Later this year we will launch a new platform for web developers—anchored by MODX Revolution—called “MODX Cloud”. It’s a major game changer for people that build or manage websites, especially for creative or marketing organizations.
Who are the key contributors to the project? Can you tell us a bit about them?
Jason Coward and Shaun McCormick have done the majority of the development on MODX Revolution, and they both work for MODX. In the community there are hundreds of contributors who report bugs and submit pull requests to our GitHub repository. Highlights that immediately come to mind include Bob Ray, author of MODX: The Official Guide, Susan Otwell in Israel, and Stephane Boulard in France who improved the back-end Manager UI tremendously.
For MODX Evolution, the Russian and Japanese communities do a tremendous job of maintaining the software. Mike Schell, another one of our Senior Developers at MODX, vets the contributions and handles the releases.
If people want to get involved in the project, how can they do so?
There are many ways to get involved with MODX for people of all skill levels and from any location. The most basic thing people can do to contribute to MODX is let us know when something needs to be fixed or improved upon, or by requesting new features in our project tracker. This isn’t limited to just our software, if people find issues on our forums, in the documentation or anywhere on modx.com we love to hear about it so we can make it better. On that note, we can always use help improving our documentation. Developers and designers can contribute code through GitHub.
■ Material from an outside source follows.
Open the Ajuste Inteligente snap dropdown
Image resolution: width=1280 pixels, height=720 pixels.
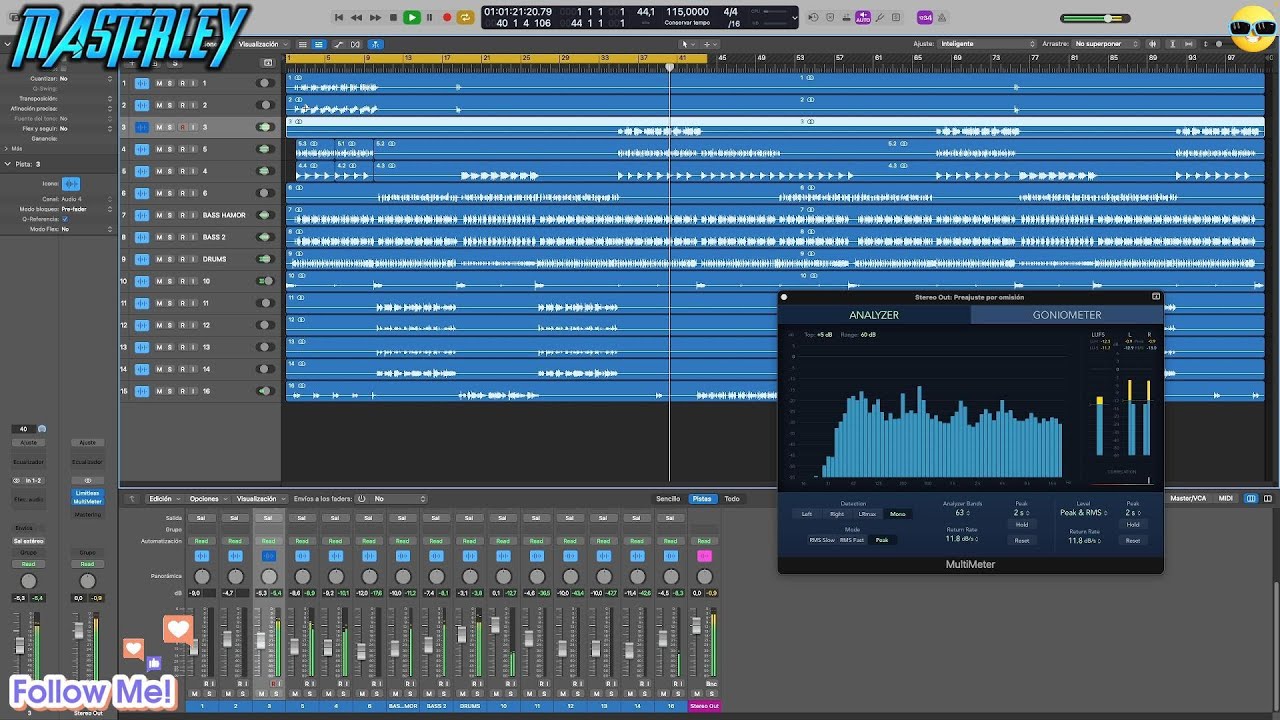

To get involved contributing code don’t forget to sign a Contributor License Agreement first.
The MODX community forums of over 38,000 users is a welcoming, positive and supportive place to dig into MODX. Answering even the simplest of questions is an incredible way to master MODX, make friends and find collaborators. Most of the team at MODX came to our attention from the forums.
Finally, this past year there have been over a dozen meet-ups all over the world. We are committed to seeing our International interaction grow exponentially this year and we’re going to dedicate time and money to this. It’s a great way for MODXers to share experiences and find collaborators.
Final thoughts you may have or parting comments.
Thanks for giving us a chance to talk about MODX. We’ve been hiding in plain sight for a few years now and it’s time to change that!
I think what is truly special about MODX compared to most open source projects is that we are very friendly to commercial interests. In other words, while we are ardent proponents of open source, we are certainly not zealots. In fact I wrote a blog post on this a while ago. We certainly encourage people to license their work under an OS licence at MODX, but we also don’t hold it against them if they chose to do otherwise.
In other words, we don’t view open source as an all-or-nothing proposition. If you don’t modify the core application or use the public APIs to create something cool on top of MODX—like an amazing template or an Extra that enhances how MODX works—we think you should be able to license that however you wish. We don’t think MODX’s GPL license should “virally infect” everything that touches it and in turn dictate the license under which you release your IP. As such we’re in a great position to build an incredible commercial ecosystem around MODX Extras and Themes that is incredibly developer/designer-friendly. More on that in late 2012!